Seeing Sound: Assembling Sounds from Visuals for Audio-to-Image Generation
Darius Petermann, Mahdi M. Kalayeh
TL;DR
This work tackles the scarcity and restricted diversity of ground-truth audio-visual pairs by proposing image sonification: a retrieval-driven framework that pairs images from uni-modal datasets with semantically aligned audio from another pool using vision-language models. A cross-modal embedding space (via CLAP and AST) guides the retrieval and representation, enabling training of a diffusion-based audio-to-image generator that performs competitively on multiple benchmarks, even when evaluated out-of-domain. The authors show emergent auditory-inspired controls such as semantic mixing, loudness-driven weighting, and reverberation cues in generated visuals, and they provide ablations to dissect these phenomena.

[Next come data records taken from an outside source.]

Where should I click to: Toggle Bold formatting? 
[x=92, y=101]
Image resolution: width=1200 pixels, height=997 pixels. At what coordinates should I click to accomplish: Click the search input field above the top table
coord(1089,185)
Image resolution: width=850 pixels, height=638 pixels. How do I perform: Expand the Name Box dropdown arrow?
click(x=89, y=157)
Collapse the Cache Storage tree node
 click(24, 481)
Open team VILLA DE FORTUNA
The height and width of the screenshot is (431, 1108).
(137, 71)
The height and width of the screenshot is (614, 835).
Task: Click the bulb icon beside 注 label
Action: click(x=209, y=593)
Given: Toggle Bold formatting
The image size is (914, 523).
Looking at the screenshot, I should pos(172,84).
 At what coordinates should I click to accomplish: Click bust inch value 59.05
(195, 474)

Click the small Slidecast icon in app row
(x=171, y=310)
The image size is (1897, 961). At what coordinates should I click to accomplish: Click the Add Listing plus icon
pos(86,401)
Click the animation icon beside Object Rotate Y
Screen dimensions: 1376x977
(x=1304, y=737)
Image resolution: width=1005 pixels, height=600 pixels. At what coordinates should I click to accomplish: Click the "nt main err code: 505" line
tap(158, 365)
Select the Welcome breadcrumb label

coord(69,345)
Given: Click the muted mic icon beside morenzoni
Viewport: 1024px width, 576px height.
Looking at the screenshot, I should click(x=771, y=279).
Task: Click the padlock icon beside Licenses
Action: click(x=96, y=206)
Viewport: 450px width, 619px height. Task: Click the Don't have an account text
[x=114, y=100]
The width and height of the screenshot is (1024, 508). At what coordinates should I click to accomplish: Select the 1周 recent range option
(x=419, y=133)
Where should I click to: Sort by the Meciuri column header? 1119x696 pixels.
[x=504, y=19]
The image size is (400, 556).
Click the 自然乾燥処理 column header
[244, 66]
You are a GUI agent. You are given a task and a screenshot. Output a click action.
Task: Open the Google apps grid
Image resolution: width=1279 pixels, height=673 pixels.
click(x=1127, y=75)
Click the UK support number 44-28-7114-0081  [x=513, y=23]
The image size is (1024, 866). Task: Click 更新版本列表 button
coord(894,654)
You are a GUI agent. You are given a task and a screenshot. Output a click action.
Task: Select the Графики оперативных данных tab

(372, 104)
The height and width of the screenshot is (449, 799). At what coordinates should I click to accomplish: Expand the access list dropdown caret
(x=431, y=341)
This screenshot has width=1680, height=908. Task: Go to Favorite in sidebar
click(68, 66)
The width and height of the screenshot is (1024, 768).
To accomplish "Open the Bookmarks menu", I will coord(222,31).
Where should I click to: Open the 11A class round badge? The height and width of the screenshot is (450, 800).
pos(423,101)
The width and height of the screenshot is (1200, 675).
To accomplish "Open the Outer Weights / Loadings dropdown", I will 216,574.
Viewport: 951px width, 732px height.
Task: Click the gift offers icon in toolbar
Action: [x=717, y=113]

The approach significantly broadens the data sources and domain coverage for audio-conditioned image generation and is complemented by open-source code, weights, and a large sonified image-audio dataset of around $1$ million images.
Abstract
Training audio-to-image generative models requires an abundance of diverse audio-visual pairs that are semantically aligned. Such data is almost always curated from in-the-wild videos, given the cross-modal semantic correspondence that is inherent to them. In this work, we hypothesize that insisting on the absolute need for ground truth audio-visual correspondence, is not only unnecessary, but also leads to severe restrictions in scale, quality, and diversity of the data, ultimately impairing its use in the modern generative models. That is, we propose a scalable image sonification framework where instances from a variety of high-quality yet disjoint uni-modal origins can be artificially paired through a retrieval process that is empowered by reasoning capabilities of modern vision-language models. To demonstrate the efficacy of this approach, we use our sonified images to train an audio-to-image generative model that performs competitively against state-of-the-art. Finally, through a series of ablation studies, we exhibit several intriguing auditory capabilities like semantic mixing and interpolation, loudness calibration and acoustic space modeling through reverberation that our model has implicitly developed to guide the image generation process.